TASK DETAILS: Exactly and only the lines from the one with "You are a computer-use agent." through the last line of the records need to be set down; please skip the pictures.
========
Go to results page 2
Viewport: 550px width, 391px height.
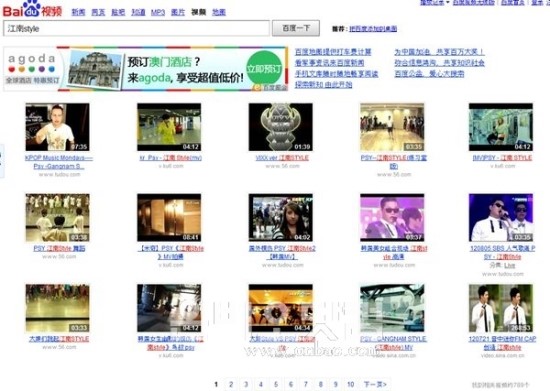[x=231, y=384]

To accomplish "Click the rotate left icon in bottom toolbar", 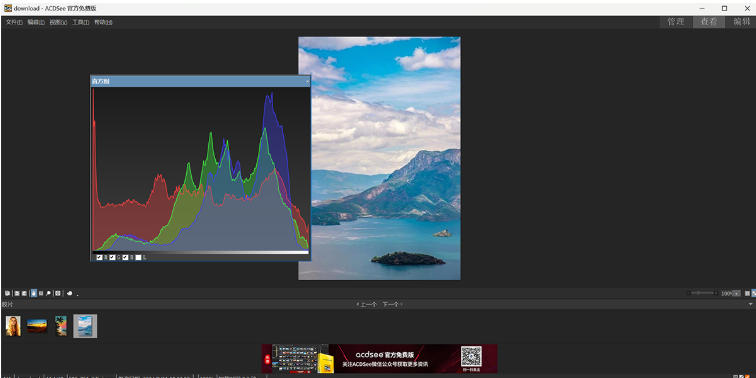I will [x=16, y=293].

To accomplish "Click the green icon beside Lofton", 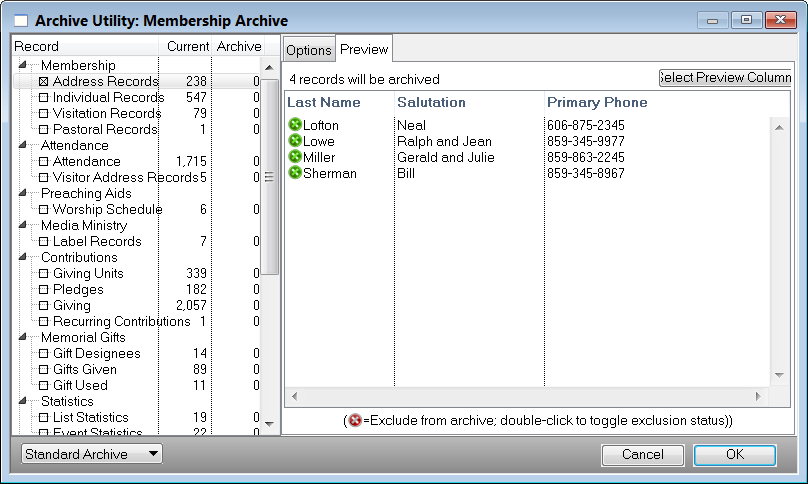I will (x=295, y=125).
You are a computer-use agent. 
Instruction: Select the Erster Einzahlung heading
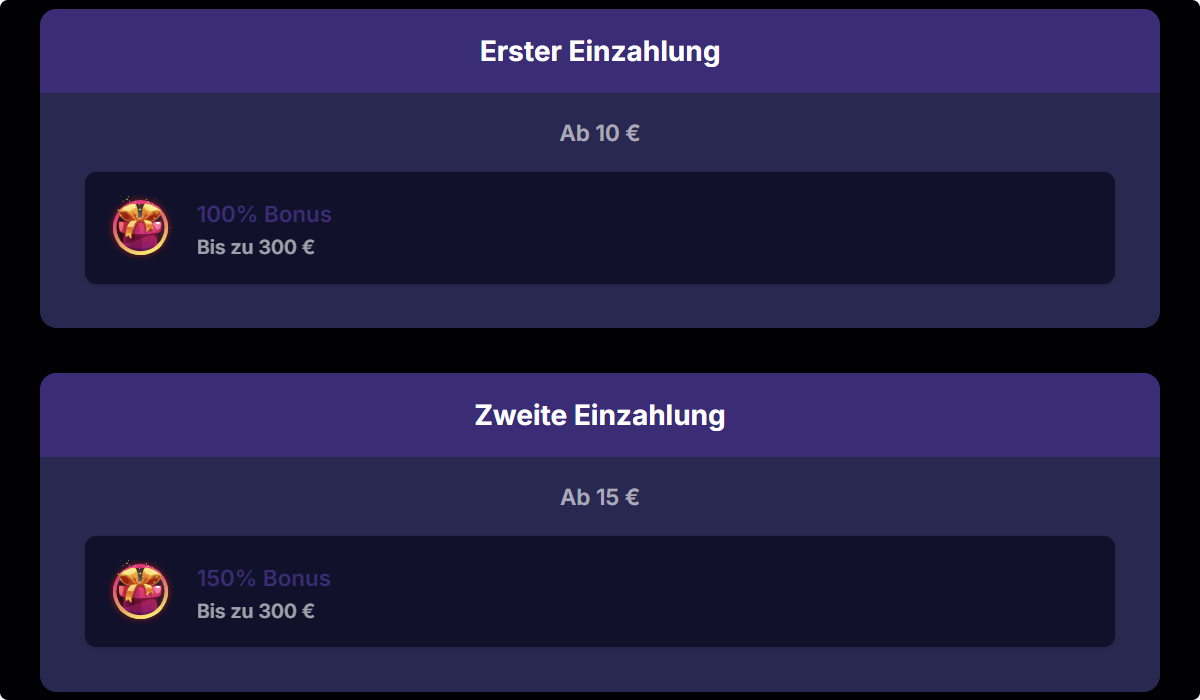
========
RESPONSE TO THIS EXERCISE:
You are a computer-use agent. 
Instruction: Select the Erster Einzahlung heading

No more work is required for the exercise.